Plausible computational insights and new atomic-level perspective of epicathechin gallate from Crataegus oxycantha extract in preventing caspase 3 activation in conditions like post-myocardial infarction.

Cardiovascular disease (CVD) is the leading cause of mortality among the human species, however the non-existence of successful therapies to curtail the effect of Myocardial Infarction (MI) is a disquieting reality. Even though successful herbal formulations using Crataegus oxycantha (COC) is available, however, it is not recognized as an alternative medicine due to the lack of explanation on the molecular mechanism of COC extract on CVD conditions. In vivo studies revealed that COC extract significantly prevented caspase activation in conditions like post-MI; however, the role of a specific secondary metabolite that could be involved in this action is under quest. The present study, therefore, aims at predicting the plausible mechanism of action of key secondary metabolite in COC extract on apoptotic executioner caspase - caspase 3 during MI through in silico tools. The protein-protein interaction network, QikProp, and molecular docking studies were performed to identify the lead compound that revealed Epicatechin Gallate (ECG) of COC as an effective inhibitor against candidate MI/apoptosis mediator - caspase 3. The docked complex was further taken for molecular dynamics simulation, which was achieved through Desmond.
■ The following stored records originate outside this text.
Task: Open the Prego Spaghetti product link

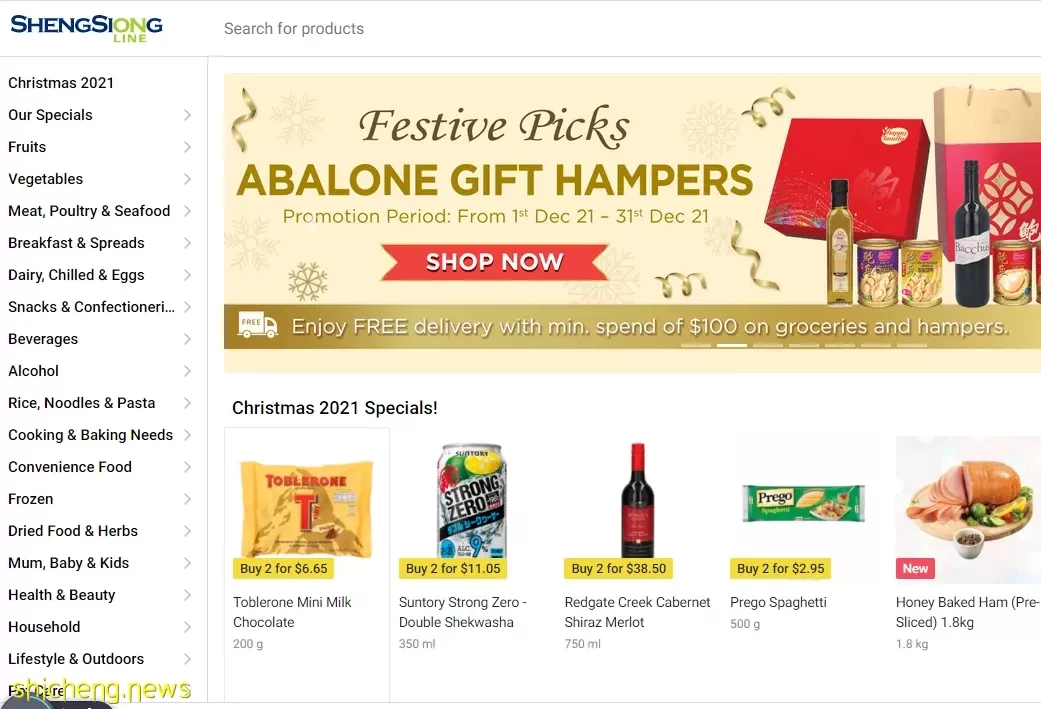Action: point(778,602)

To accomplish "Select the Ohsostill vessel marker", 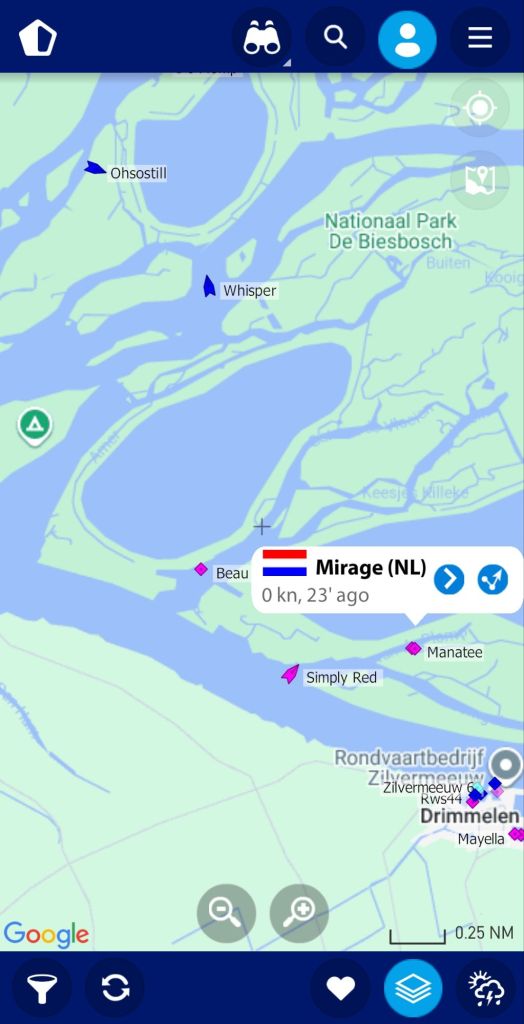I will pos(95,168).
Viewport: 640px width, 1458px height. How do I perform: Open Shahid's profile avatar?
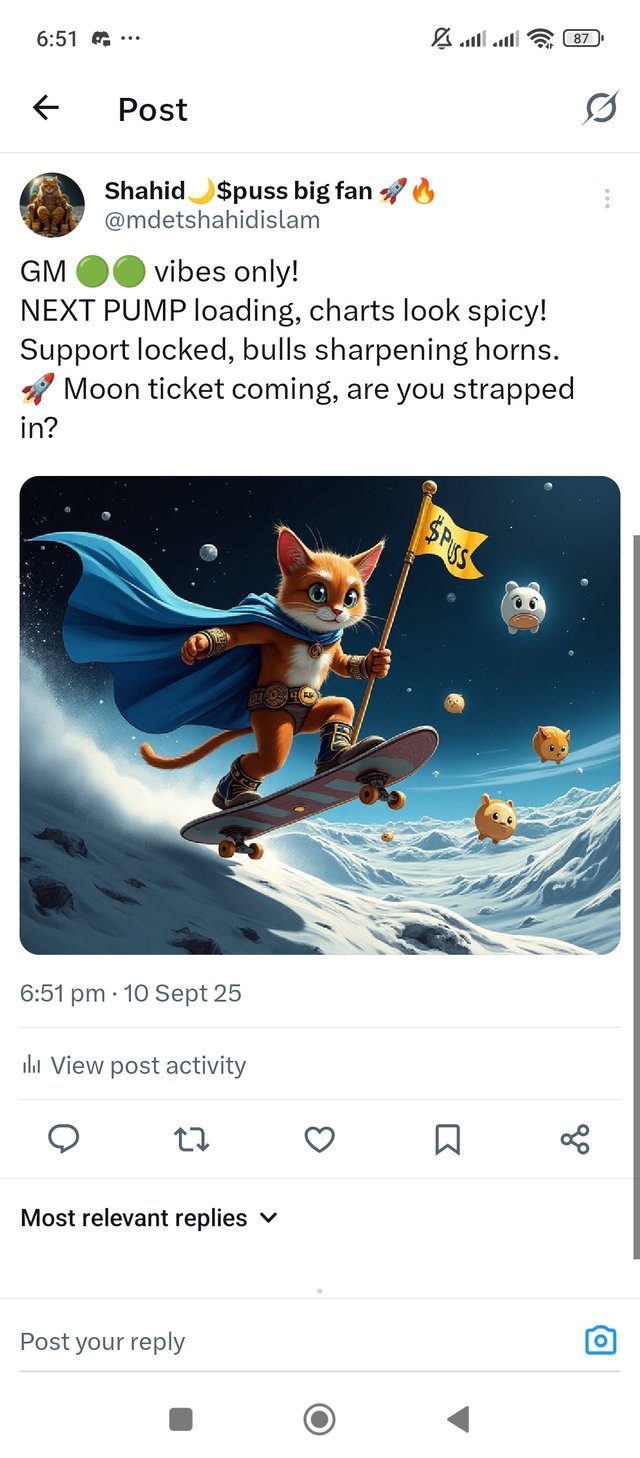tap(52, 205)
Molecular dynamics further confirmed the stability of the binding interactions between the docked complex. The overall in silico results proved that ECG could prevent the dissociation of cleaved caspases, which is essential for their activation. Computational observations were strongly supported by experimental evidence obtained from in vivo studies in the MI-model system. From the above observations, it was concluded that computational analysis was in good agreement with the experimental analysis on ECG's potential to prevent caspase 3 activation during MI.